(WHAT TO WORK ON): From the listing below, how many lines hold the word "will"? Write only the number.

(PROVIDED MATERIAL):
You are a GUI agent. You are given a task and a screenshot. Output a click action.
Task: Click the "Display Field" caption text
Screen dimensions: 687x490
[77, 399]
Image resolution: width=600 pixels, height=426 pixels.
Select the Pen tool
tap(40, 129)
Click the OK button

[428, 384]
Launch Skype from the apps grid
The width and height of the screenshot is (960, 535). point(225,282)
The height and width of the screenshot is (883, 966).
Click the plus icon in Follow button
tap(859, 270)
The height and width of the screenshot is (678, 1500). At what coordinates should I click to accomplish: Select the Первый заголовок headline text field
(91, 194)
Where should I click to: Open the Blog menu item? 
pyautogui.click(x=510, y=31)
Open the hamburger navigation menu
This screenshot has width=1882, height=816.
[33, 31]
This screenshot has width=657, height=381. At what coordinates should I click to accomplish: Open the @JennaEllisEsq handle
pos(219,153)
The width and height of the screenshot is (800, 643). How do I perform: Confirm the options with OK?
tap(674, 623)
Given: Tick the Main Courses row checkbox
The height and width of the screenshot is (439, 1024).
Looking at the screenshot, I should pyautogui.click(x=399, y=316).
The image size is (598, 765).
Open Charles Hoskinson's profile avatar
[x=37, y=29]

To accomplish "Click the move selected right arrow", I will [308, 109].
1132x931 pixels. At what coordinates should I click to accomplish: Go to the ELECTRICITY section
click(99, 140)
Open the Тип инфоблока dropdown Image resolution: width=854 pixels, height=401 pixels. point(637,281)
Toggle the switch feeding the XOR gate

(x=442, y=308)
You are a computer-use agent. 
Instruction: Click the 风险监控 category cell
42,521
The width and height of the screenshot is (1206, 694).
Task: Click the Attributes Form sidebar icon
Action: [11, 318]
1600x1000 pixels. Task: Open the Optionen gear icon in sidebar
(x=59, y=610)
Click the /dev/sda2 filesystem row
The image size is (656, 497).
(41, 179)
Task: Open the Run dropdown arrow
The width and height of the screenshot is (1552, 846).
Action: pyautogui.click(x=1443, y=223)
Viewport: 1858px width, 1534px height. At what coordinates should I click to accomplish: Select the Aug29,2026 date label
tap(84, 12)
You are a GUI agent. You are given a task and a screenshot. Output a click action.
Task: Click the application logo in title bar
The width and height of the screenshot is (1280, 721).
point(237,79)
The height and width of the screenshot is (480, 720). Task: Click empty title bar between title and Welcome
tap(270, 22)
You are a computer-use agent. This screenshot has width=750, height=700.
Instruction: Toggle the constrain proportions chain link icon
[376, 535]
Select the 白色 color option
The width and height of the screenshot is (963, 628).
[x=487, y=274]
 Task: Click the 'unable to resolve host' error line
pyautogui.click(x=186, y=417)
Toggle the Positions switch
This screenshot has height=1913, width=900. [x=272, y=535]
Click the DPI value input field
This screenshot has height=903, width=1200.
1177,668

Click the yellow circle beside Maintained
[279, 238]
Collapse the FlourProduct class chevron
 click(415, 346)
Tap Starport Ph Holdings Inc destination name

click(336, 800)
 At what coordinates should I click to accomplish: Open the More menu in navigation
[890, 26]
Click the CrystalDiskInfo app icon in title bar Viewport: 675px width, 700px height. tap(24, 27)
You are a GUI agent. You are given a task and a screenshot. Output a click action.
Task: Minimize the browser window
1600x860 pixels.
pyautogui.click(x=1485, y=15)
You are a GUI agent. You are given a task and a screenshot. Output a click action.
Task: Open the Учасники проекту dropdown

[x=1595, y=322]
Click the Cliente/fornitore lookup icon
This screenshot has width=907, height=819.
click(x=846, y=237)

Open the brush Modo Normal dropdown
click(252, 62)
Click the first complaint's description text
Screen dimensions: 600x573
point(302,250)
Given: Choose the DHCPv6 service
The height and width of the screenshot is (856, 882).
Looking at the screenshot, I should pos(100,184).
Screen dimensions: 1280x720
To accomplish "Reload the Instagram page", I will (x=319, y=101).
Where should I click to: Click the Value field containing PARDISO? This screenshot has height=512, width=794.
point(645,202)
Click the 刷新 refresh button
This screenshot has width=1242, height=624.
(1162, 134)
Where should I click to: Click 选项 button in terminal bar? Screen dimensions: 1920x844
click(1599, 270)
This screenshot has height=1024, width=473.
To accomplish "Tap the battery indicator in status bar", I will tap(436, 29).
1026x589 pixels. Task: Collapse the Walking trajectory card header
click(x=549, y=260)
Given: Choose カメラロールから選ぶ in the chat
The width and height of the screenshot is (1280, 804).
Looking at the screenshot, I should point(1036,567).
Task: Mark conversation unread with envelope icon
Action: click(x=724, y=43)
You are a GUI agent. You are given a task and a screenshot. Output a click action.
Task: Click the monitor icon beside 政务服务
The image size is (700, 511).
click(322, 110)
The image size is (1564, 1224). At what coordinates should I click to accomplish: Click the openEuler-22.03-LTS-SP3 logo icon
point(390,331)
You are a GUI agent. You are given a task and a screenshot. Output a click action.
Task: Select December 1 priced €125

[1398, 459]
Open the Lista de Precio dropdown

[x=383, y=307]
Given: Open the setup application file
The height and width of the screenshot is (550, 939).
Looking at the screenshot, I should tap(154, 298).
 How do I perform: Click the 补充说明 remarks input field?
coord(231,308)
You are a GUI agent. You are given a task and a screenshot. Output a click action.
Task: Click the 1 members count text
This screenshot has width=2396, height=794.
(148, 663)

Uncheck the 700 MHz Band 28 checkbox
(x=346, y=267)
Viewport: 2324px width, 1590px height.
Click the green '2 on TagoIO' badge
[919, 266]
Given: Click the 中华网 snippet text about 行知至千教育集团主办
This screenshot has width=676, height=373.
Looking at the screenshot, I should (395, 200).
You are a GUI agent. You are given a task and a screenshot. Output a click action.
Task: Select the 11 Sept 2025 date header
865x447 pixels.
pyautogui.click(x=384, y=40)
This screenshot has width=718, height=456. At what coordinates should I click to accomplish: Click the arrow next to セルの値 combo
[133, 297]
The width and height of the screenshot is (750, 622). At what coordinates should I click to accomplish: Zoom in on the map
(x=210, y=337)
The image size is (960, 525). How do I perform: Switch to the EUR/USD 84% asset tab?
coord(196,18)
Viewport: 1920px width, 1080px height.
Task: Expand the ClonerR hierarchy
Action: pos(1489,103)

(ANSWER SECTION): 3